Der erste im Bunde ist Carsten Steenbergen. Ihr kennt doch sicher die Veranstaltungen, die im Alten Rom unter dem Begriff „Brot und Spiele“ liefen und einige von euch kennen sicher auch die „Hunger Games“ aus den Romanen von Suzanne Collins. Carsten hat nun seine Variante solcher Events in der Geschichte „Ein Floß weiter“ vorgestellt. Wir lernen Kona kennen, die für ihre kranke Tochter eine teure Behandlung bezahlen muss, es aber finanziell nicht ganz stemmen kann. Deswegen wurde ihr Mann Dev vor einigen Tagen abgeholt, um bei einem Event teilzunehmen, in dem sich der „Proband“ durch große Wasserbecken kämpfen musste, um Credits zu erhalten. Je weiter derjenige es schafft, umso höher die Ausbeute. Die Schwierigkeit waren hier nur die Megalodons, schwarzen Haie, Kraken und andere genetisch veränderte Monster, die die Kämpfer auf der Strecke durchs Wasser um ihr Leben zu bringen versuchten. Dieses Event war jedes Mal ein großes Spektakel in Khalibay – natürlich nur für die Zuschauer. Kona fieberte ängstlich mit und hoffte selbstverständlich, dass ihr Mann genug Geld erkämpfen würde, so dass sie als Familie eine Weile über die Runden kommen würden und die Behandlung der Tochter gesichert war. Der Autor beschreibt die Vorkommnisse sehr intensiv, es herrscht eine bedrückende Stimmung – und ob Dev es schafft – lest es am besten selbst nach.

Die nächste Story stammt von Christian Endres und hört auf den Namen „Wir alle müssen verstummen“. Und dieser Text trägt die Bezeichnung Kurzgeschichte zu Recht. Auf nur zwei Seiten zeichnet Christian die aktuelle Situation von Nathanial Sterling – ehemaliger Sänger der Band „Storm of the Undead“. Nate war einst sehr erfolgreich, doch jetzt lebt er in einer abgelegenen Gegend, die heruntergekommen, dreckig, einsam, stinkig und gruselig ist. Er ist dort ganz allein und liebt die Stille. Die Stimmen in seinem Kopf sollen endlich Ruhe geben. Nur wegen ihnen zieht er durch die verlassenen Gassen und sorgt dafür, dass wieder Stille einkehrt.
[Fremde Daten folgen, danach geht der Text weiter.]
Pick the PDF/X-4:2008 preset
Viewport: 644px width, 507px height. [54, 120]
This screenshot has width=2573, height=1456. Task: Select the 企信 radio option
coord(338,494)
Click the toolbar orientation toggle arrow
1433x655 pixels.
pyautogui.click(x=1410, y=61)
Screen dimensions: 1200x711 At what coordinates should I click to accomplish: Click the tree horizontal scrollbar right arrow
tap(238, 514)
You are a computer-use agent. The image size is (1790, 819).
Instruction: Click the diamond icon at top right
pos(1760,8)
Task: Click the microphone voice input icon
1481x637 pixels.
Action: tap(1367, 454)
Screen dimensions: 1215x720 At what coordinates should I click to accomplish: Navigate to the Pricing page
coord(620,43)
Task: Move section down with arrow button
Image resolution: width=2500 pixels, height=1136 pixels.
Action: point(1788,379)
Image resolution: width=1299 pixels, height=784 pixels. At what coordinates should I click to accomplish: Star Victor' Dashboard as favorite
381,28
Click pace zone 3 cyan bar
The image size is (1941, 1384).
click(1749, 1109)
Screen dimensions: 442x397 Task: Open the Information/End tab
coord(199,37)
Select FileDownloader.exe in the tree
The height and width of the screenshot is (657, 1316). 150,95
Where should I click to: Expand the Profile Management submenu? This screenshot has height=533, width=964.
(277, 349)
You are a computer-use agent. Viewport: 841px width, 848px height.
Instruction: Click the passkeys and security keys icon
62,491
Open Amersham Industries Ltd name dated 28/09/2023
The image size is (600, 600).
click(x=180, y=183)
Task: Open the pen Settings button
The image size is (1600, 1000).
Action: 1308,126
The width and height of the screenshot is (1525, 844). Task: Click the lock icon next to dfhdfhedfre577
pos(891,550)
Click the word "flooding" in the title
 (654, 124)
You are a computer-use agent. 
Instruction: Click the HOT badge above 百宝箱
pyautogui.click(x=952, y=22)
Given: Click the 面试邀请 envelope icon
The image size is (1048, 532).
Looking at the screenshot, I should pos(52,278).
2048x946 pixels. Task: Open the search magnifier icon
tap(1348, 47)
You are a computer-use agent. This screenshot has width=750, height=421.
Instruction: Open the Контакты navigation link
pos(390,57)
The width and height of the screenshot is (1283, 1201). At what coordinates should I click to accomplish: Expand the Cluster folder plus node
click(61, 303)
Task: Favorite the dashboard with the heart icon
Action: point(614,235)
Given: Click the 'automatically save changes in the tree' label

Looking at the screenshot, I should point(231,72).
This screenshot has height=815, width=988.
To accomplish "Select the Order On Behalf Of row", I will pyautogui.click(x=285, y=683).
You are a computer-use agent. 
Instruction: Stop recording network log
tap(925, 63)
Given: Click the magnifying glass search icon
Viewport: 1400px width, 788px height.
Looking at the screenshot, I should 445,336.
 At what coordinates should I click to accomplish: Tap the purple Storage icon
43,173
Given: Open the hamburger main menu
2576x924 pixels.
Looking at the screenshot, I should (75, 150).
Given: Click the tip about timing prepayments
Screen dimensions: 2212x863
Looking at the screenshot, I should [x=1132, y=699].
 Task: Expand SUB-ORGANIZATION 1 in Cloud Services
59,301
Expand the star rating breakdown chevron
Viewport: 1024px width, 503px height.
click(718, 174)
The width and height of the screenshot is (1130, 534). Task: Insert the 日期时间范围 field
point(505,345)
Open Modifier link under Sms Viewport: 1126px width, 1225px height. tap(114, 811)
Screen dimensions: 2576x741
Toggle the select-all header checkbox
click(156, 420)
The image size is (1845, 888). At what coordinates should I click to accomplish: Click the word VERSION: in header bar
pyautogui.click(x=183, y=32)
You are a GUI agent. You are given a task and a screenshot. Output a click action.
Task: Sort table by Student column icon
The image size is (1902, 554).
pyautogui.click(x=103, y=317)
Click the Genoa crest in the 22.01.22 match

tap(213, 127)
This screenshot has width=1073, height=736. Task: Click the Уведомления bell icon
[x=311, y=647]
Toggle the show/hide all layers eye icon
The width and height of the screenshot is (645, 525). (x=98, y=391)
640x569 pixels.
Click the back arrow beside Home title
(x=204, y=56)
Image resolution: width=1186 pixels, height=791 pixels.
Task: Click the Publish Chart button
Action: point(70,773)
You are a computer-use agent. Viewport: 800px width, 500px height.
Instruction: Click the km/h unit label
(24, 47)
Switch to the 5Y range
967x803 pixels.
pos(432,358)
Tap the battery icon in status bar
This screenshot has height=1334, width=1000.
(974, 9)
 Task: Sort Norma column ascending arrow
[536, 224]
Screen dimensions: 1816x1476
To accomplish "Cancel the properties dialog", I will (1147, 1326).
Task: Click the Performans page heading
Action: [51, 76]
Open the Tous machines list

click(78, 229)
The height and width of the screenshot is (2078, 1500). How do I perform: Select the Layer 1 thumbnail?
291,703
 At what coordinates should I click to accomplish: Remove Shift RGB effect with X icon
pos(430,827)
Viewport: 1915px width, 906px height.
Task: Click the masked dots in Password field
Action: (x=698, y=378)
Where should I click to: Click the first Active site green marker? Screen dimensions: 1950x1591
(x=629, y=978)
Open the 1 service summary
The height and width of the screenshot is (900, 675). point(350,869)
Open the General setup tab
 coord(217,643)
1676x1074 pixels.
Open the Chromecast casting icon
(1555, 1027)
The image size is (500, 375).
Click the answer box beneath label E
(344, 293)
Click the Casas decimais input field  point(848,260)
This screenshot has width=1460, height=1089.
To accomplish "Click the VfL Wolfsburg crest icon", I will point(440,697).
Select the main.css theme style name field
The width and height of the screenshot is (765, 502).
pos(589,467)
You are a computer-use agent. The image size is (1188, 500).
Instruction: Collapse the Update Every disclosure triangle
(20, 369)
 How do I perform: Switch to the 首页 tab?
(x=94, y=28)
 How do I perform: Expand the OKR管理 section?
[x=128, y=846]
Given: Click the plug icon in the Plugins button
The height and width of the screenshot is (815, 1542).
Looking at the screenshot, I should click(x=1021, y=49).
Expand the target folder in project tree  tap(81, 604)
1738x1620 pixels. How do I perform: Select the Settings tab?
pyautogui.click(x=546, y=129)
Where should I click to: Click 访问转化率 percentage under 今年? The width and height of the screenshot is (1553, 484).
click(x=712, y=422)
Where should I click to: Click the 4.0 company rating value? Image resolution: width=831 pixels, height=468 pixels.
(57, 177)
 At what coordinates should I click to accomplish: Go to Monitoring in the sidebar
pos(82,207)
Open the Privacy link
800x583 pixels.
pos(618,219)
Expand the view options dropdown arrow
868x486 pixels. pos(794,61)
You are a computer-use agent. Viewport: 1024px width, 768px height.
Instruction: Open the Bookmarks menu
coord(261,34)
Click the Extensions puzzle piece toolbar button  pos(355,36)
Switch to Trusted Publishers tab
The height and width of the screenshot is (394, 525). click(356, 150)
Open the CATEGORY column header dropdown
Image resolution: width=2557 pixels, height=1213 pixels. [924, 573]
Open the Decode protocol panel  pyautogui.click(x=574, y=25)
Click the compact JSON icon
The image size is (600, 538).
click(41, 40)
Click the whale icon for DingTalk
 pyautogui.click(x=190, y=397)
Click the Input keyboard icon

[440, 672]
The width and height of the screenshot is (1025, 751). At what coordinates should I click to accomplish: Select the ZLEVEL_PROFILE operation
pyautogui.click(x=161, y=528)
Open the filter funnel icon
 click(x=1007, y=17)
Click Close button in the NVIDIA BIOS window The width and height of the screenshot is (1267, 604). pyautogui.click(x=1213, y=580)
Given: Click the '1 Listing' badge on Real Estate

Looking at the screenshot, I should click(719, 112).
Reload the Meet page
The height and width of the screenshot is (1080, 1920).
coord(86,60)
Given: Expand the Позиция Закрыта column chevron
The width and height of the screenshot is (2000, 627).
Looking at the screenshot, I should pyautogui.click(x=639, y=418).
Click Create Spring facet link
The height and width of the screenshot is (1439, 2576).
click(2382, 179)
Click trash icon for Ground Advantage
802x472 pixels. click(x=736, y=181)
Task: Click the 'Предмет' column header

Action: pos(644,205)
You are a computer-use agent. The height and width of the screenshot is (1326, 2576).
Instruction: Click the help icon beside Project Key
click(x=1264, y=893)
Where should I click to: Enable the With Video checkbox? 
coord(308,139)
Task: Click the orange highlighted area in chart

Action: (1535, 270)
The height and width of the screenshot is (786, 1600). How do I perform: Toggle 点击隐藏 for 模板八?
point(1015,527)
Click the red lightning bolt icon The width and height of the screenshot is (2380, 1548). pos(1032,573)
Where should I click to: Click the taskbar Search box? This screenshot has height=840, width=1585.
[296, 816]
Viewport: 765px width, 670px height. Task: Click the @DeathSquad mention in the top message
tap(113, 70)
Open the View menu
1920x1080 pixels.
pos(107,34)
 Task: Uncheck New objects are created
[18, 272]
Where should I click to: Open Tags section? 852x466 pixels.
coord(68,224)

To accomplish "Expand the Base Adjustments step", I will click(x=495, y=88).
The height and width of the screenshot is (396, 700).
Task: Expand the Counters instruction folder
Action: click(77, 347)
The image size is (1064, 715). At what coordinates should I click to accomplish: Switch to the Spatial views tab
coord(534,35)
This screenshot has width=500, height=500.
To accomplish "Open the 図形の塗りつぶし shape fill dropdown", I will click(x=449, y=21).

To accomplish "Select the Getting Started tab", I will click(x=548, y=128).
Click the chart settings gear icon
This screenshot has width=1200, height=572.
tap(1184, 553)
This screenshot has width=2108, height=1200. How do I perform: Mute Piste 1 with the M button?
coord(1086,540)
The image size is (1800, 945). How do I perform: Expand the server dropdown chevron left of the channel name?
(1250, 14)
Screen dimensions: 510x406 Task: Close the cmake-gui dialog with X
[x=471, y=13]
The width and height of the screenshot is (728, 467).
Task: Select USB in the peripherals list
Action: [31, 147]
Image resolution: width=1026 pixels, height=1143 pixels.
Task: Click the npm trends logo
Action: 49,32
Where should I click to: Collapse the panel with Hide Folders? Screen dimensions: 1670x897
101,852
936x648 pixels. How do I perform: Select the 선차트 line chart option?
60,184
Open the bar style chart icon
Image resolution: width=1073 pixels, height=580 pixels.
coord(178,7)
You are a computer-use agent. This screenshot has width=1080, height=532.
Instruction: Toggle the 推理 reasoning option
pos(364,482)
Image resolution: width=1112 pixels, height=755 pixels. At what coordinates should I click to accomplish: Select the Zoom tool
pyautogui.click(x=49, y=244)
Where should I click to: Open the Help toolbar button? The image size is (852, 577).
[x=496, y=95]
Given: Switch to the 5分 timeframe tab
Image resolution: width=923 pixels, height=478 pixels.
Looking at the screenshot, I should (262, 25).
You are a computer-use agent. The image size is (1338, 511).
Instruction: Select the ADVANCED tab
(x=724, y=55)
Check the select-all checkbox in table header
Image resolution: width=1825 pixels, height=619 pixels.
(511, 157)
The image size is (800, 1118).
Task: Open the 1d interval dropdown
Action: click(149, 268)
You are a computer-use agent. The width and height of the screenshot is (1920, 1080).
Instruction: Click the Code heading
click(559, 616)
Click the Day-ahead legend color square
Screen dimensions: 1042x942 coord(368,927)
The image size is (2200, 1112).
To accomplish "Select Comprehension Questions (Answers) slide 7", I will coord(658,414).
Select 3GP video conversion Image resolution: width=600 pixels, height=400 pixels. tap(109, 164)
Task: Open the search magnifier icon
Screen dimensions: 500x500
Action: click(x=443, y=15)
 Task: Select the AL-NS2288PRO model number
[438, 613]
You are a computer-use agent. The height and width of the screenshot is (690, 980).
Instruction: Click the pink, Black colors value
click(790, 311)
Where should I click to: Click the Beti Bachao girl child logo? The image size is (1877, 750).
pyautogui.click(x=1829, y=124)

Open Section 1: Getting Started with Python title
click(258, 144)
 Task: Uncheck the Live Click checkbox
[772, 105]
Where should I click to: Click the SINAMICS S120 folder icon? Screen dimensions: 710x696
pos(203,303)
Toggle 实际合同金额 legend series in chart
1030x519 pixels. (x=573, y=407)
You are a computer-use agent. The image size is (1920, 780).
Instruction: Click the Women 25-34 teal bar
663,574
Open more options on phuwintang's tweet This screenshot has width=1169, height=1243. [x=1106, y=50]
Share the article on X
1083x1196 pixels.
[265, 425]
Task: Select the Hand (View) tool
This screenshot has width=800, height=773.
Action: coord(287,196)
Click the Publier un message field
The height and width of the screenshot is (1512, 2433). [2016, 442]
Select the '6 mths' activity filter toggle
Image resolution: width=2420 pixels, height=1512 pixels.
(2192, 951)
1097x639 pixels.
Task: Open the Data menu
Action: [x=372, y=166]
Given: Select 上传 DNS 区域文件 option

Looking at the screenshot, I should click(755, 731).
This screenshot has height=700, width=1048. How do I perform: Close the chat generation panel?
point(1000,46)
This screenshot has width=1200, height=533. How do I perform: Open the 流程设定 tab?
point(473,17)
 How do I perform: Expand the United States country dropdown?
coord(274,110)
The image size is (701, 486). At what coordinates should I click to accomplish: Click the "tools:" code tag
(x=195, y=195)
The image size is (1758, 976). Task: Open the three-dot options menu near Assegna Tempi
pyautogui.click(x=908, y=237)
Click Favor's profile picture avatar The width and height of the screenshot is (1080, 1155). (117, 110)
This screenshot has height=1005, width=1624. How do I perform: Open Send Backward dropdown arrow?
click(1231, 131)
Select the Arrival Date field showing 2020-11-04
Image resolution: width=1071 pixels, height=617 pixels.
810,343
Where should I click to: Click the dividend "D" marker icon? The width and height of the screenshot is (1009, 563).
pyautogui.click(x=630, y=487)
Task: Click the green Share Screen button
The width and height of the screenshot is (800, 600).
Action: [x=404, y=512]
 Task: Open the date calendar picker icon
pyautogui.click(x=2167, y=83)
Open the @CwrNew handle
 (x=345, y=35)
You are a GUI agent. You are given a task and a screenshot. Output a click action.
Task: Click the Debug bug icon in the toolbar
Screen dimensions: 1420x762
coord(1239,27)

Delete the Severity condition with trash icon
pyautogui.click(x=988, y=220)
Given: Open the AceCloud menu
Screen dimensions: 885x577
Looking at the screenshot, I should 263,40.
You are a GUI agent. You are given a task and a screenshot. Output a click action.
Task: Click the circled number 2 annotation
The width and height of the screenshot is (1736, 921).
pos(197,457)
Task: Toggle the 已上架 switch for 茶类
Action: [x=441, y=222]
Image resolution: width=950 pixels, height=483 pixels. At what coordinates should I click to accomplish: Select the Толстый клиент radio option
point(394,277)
Doch an diesem Tag stört ein Mann die „Idylle“ – das kann er so nicht akzeptieren. Auch er muss leise sein und wenn er das nicht will, so muss Nate ihn eben dazu zwingen, denn „Wir alle müssen verstummen“.

Nic Parker sieht in ihrem Beitrag zu den Basement Tales „Schwarz“. Mittelpunkt ist hier ein Gemälde, das lediglich aus einer schwarz bemalten Leinwand in einem stark verzierten Rahmen bestand. Dieses besondere Werke stammte aus dem Nachlass eines reichen Industriellen, der es einem Auktionshaus vermacht hat, um den Erlös aus der Versteigerung spenden zu lassen. Muriel, die Mitarbeiterin des Auktionshauses, will sich das Bild in einer Gewitternacht noch einmal genauer anschauen und dann nehmen die Dinge ihren Lauf. Wirkt das Bild plötzlich nicht mehr schwarz, sondern glatt und spiegelnd? Und dann ist es wieder wie immer. In der Analyse des Restauratoren steht, dass das Werk aus Blut besteht. Kann das denn sein? Außerdem weiß niemand, wer der Maler war. Das ist alles zu mysteriös und Muriel wird es immer unwohler. Plötzlich taucht auch noch Lord Stephen Henry Ichabod Trevelyan an, der sich dieses Bild unbedingt unter den Nagel reißen möchte. Wie kam er in der Nacht in die abgeschlossenen Räumlichkeiten? Und dann schmierte er auch noch sein Blut auf die Leinwand – hatte dieser Typ vollkommen den Verstand verloren? All das löste noch mehr Unannehmlichkeiten aus. Welche? Das möchte ich lieber nicht verraten… Ich sag nur so viel – es fließt immer mehr Blut.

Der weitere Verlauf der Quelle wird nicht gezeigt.